Optimal analysis charts

These are aggregate channel-level response curves, where the x-axis represents total spend over all geos and time periods used to train the mode, and the y-axis represents the expected incremental revenue that would hypothetically be generated. Media units in each geo and time period are scaled proportional to the total spend and allocated according to the historical flighting pattern across geos and time periods.

Meridian response curves show your current spend level and where you start to see diminishing returns on the spending per channel. This gives an additional perspective to help reduce the risk of overspending. For example, if you have a channel with high ROI, but the response curve shows that it is saturated or near saturation (such as low marginal ROI), you can consider reallocating some of that budget to a high performing channel that is still well below saturation.

It's important to be judicious when you interpret the response curves beyond the range of the available historical media data. For example, say the media execution for a particular channel is concentrated at a specific level across different geographies and time periods. In this case, there isn't an observation for what happens when media execution is significantly higher or lower than that level. Instead, such inferences are based on extrapolating the relationships observed within the available range beyond that range.

Adstock decay curves

You can plot the Adstock decay visualization. This visualization isn't included with the generated two-page HTML output.

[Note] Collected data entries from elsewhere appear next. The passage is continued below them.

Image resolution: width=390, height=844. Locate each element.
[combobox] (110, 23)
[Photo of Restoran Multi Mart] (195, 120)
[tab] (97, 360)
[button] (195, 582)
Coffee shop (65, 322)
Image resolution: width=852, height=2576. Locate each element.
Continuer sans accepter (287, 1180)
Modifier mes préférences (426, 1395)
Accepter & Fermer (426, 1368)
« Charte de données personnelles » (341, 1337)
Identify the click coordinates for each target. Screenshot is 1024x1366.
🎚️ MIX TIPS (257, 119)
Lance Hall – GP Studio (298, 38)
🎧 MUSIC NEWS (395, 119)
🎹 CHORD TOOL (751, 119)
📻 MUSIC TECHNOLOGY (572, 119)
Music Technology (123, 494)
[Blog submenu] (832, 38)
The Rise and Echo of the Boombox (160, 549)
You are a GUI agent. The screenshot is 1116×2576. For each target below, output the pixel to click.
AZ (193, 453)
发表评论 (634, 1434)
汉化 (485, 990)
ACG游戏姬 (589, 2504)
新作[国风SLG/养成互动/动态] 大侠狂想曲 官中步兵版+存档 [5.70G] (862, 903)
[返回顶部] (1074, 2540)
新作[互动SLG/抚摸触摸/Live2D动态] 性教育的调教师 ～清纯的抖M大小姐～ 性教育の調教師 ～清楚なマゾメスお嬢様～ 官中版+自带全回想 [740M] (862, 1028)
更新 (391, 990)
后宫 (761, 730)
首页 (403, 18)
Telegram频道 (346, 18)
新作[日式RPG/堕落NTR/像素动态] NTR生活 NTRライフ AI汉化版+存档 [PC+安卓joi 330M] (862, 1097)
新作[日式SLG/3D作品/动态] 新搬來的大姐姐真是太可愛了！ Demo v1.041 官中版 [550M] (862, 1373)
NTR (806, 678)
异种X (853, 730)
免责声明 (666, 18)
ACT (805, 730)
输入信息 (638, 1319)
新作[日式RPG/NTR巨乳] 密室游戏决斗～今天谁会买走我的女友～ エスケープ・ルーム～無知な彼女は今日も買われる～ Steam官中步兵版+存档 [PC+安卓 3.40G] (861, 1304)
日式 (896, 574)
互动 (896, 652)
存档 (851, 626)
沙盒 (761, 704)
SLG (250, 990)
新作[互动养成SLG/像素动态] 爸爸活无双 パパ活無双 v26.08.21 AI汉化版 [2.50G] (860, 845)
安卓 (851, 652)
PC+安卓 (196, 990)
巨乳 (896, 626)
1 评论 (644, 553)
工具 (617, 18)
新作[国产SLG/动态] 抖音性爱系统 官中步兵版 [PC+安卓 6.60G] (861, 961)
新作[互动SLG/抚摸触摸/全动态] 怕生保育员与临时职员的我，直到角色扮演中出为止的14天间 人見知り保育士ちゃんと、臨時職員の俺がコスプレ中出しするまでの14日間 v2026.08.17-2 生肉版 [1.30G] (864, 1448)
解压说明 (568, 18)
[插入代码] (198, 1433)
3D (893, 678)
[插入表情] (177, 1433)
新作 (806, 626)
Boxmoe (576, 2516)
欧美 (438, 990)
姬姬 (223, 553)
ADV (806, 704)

These curves show the decay rate of the media effects, with the geometric Adstock decay that Meridian uses having the peak effect on the first day. If the posterior is higher than the prior, then the effects of running an ad on that media channel last longer than was assumed.

Example output: (Click the image to enlarge.)

The Adstock decay method accounts for lagged effect (carryover), which is the delayed impact of advertising on sales. Consumers don't necessarily purchase the product right after they see the ad, creating a lagged effect.

These plots help you:

  • Understand how much the data (vs. the prior) impacted Meridian's estimate on longer term effect

  • Determine if max_lag needs to be increased

  • Generate hypotheses for strategies on when and how frequently to allocate a channel's spend across time

Hill saturation curves

You can plot the Hill saturation visualization. This visualization isn't included with the generated two-page HTML output.

These curves asymptote to 1 as the media units (often impressions) per capita goes to infinity, and show the effect of media units per capita relative to this asymptote. A Hill curve is used to show the saturation (reduced effectiveness).

Example output: (Click the image to enlarge.)

The Hill curve captures a mathematical relationship between the KPI and the average weekly media units (often impressions) per capita. A non-linear relationship is assumed to capture granular level marketing psychology phenomena, such as consumers seeing the same ad repeatedly.

This graph also displays the histogram of media units (such as impressions), per capita across all geos and time periods. This lets you visualize how frequently and to what extent your historical media execution was over- or under-saturated at a granular level. Keep in mind that small and large geos are equally represented in this histogram, and it can be worthwhile digging more deeply into your raw data to understand what might be driving particular outliers or patterns.

The histogram can also be helpful for developing an informed point of view about how much to trust inference at various points on the Hill curve. The Hill curve is a parametric function that can be used to estimate the media effect above or below where historical media execution is concentrated (also called extrapolation). For example, some channels are always on (the media execution is never at zero) and so there is no data for the Hill curve at or near zero.

Ideally, you would use data, rather than parametric extrapolation, to inform every point on the diminishing response curve, but this is not possible. User discretion is required to understand the degree of extrapolation inherent in the results and to determine an acceptable level when making decisions for your business. Apply similar discretion when reading the response curves.